No matter how productive a team's performance, its real impact depends on whether higher-ups will listen. That's why you need to recruit a team advisor to make sure your group's work pays off, especially in a large, far-flung organization.
You may refer to your team advisor as a team sponsor, mentor or coach. The terms are interchangeable, but the role is well defined: The advisor champions the team among your organization's senior executives and ensures that they consider the group's input or findings.
The team advisor does not actively participate in the group's regular meetings. Instead, the advisor stays in contact with the team leader to get progress reports. If the team needs political or financial support to achieve its goals, the advisor can step in and provide it.
The advisor should have a vested interest in the team's success. For example, a group exploring relocating an office may have as its sponsor the senior vice president of human resources (who knows that workplace relocations can affect staffing).

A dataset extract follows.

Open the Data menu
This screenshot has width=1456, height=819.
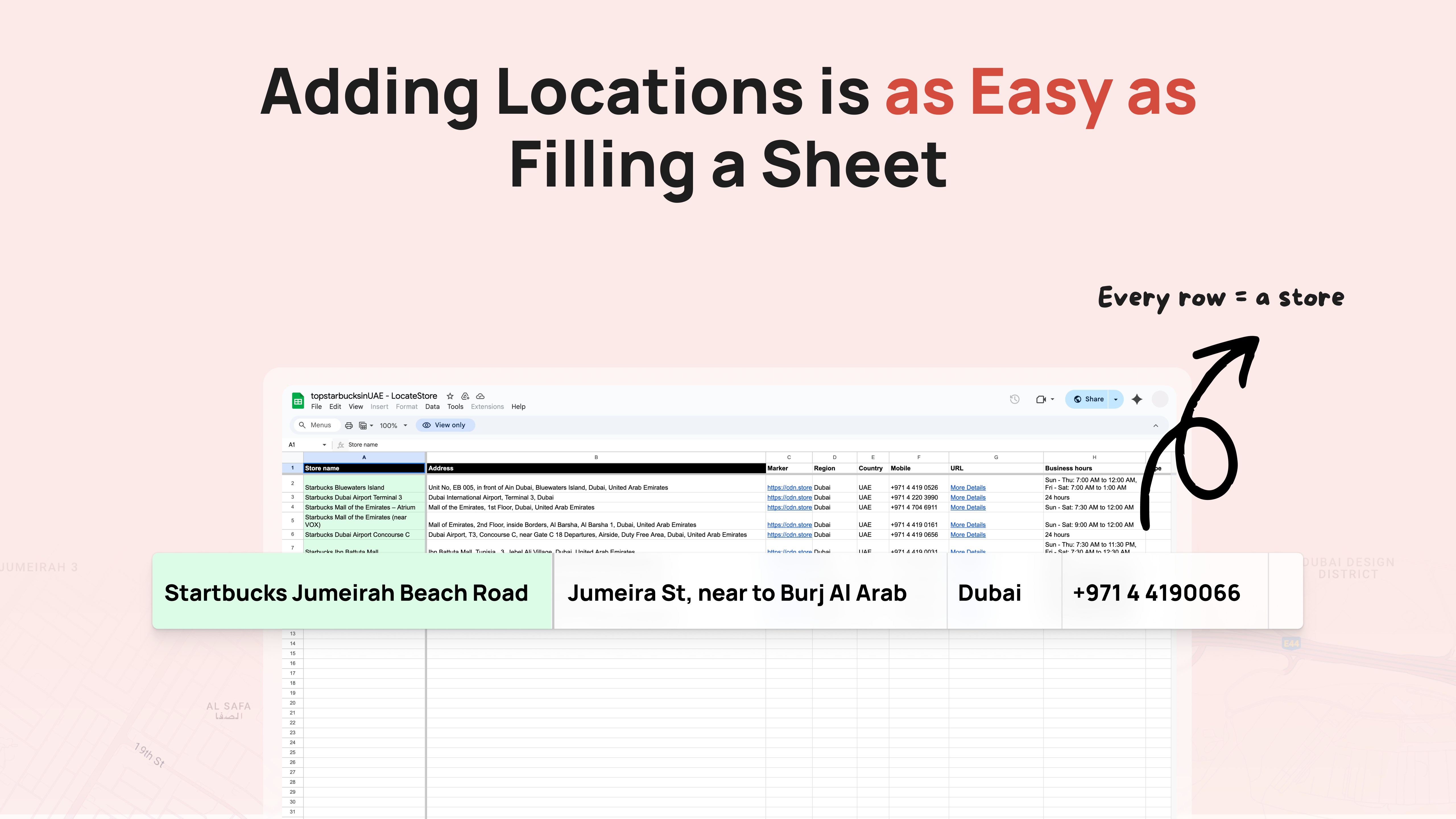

As the team leader, ally yourself with an advisor before the group's first meeting. Find a sponsor who wields influence throughout your organization. Assure the sponsor that he or she will not need to attend meetings and that you will provide frequent updates. Just make sure your internal champion agrees to intervene on the team's behalf as necessary.
You can tell team members about the sponsor's role, but make sure they don't expect too much from their champion. Some groups grow dependent on their VIP "friend" to get them out of jams and fund all their half-baked proposals.
The advisor can strengthen a team's impact but cannot solve its everyday problems. That's your job as the leader.